D2221. Polychrome Money Bank

Delft, circa 1760

Marked in blue with unidentified hashwork

The octagonal campaniform body painted in blue on the front and reverse with flowering branches, on the lower body with a band of scrolls above dot devices, the foot with scalework, repeated on the domed integral cover reserved with flowering branches with two large flowerheads interrupted by a pierced coin slot, and surmounted by a green and iron-red pine-shaped finial.

DIMENSIONS
Heights: 16.7 cm. (6.6 in.)

NOTE
The invention of the piggy bank originates to over 600 years ago in the fifteenth century when people would use pots to store what money they had. In that time, metal was an expensive commodity and not frequently used for household equipment. Household items such as plates and pots were made from an affordable clay called ‘pygg’. Therefore, whenever people had a few extra coins, they would simply drop it into their clay jars which they referred to as a ‘pygg’ bank or pot. During the time of the Saxons, vowels had different sounds to them, therefore Pygg would be pronounced as Pug. However, soon after the pronunciation of ‘y’ changed from a ‘u’ to an ‘i’, making clay ‘Pygg’ and the animal pig sound the same.

» Exercise instructions
A) Rewrite the stretch of the money bank description from "Marked in blue" through "iron-red pine-shaped finial.", changing "octagonal" to "hexagonal".
B) For each statement, say yes or no depending on whether it agrees with the money bank description, and quote the words that decide it: (i) The bank dates from around 1760. (ii) The finial on top is shaped like a pine. (iii) In the fifteenth century, metal was cheap and often used for household equipment.
The records that come next are taken from a separate source.

Records from a pointing dataset:
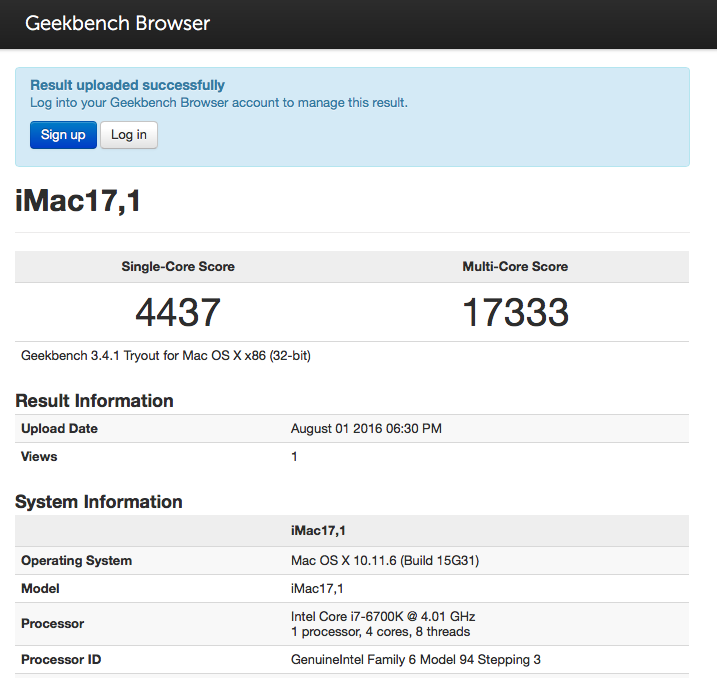This screenshot has height=678, width=717.
Task: Click the multi-core score value 17333
Action: coord(515,313)
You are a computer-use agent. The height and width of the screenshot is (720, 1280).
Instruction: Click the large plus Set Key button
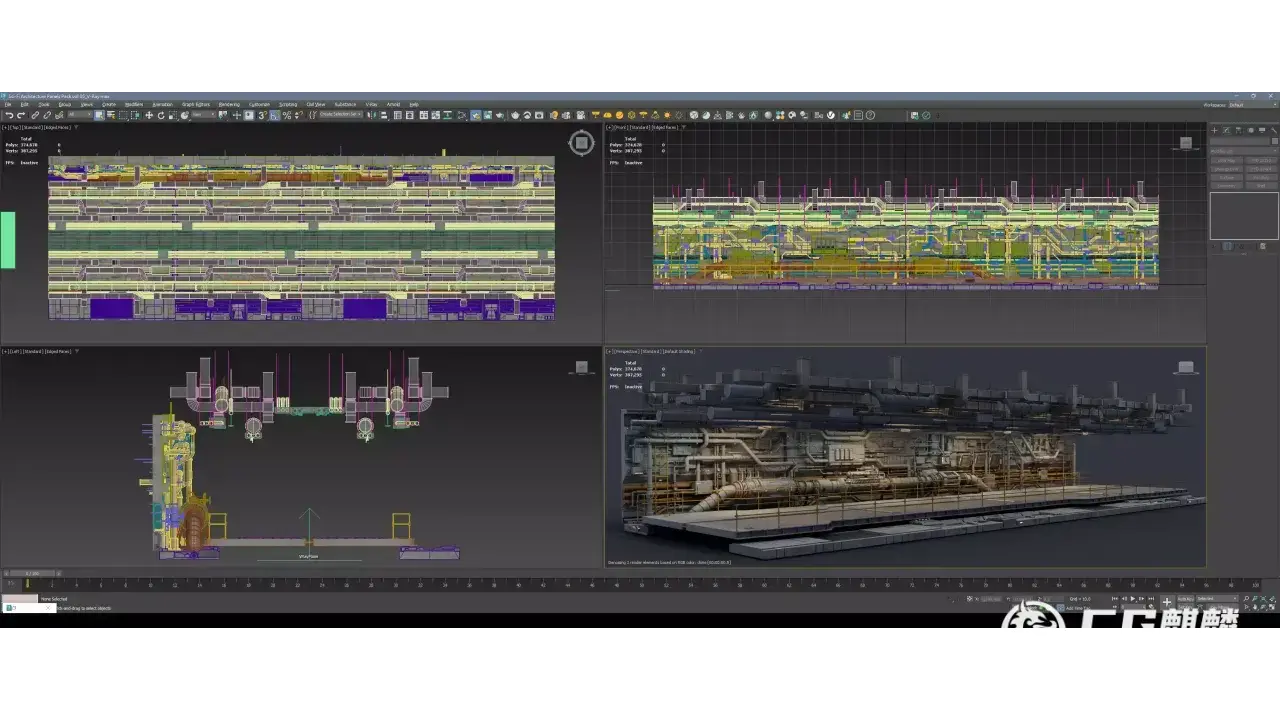click(x=1166, y=603)
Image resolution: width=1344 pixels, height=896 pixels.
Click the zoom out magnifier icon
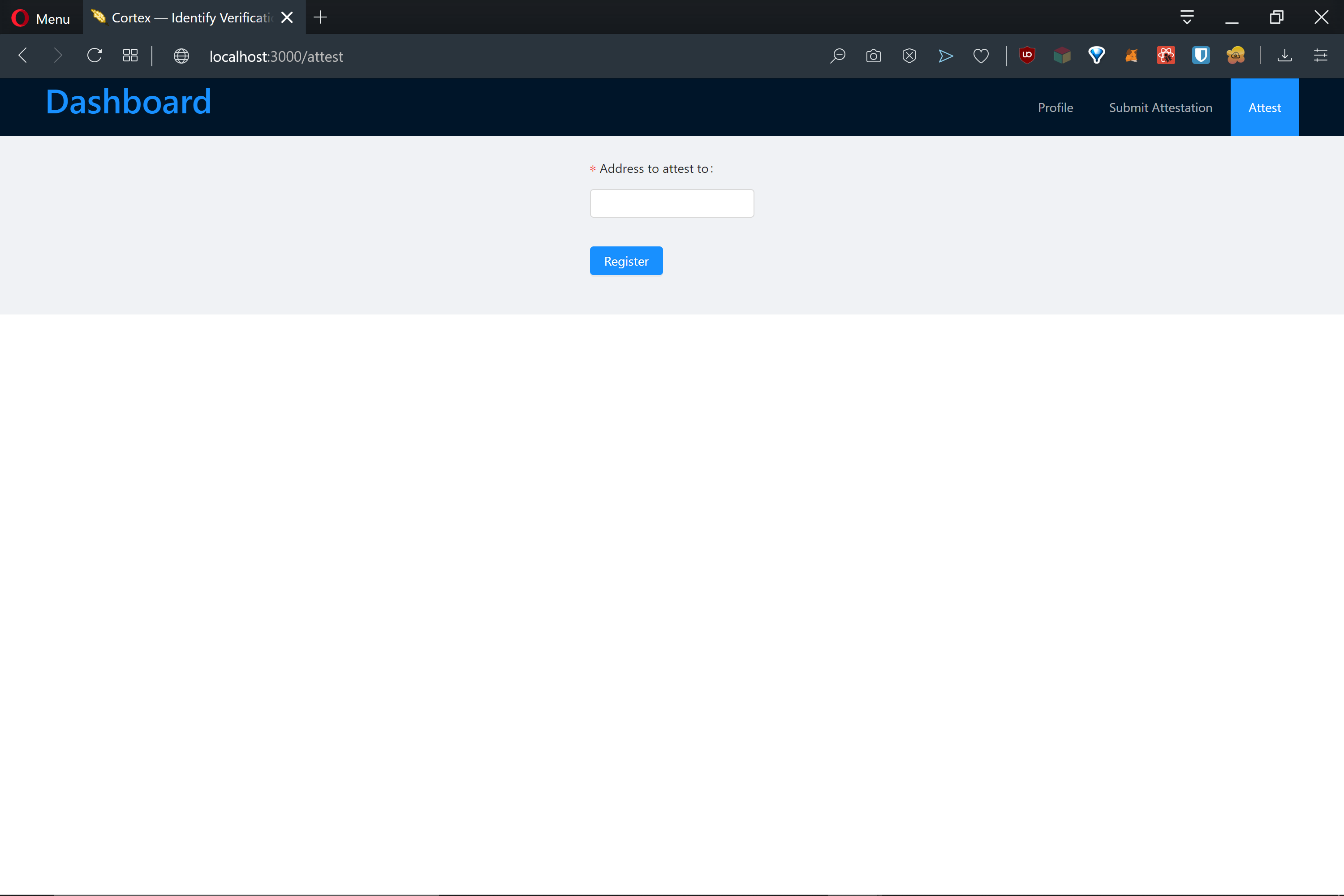[838, 56]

» Solved problems
A)
Marked in blue with unidentified hashwork

The hexagonal campaniform body painted in blue on the front and reverse with flowering branches, on the lower body with a band of scrolls above dot devices, the foot with scalework, repeated on the domed integral cover reserved with flowering branches with two large flowerheads interrupted by a pierced coin slot, and surmounted by a green and iron-red pine-shaped finial.

B)
(i) Yes: "Delft, circa 1760"
(ii) Yes: "a green and iron-red pine-shaped finial"
(iii) No: "metal was an expensive commodity and not frequently used for household equipment"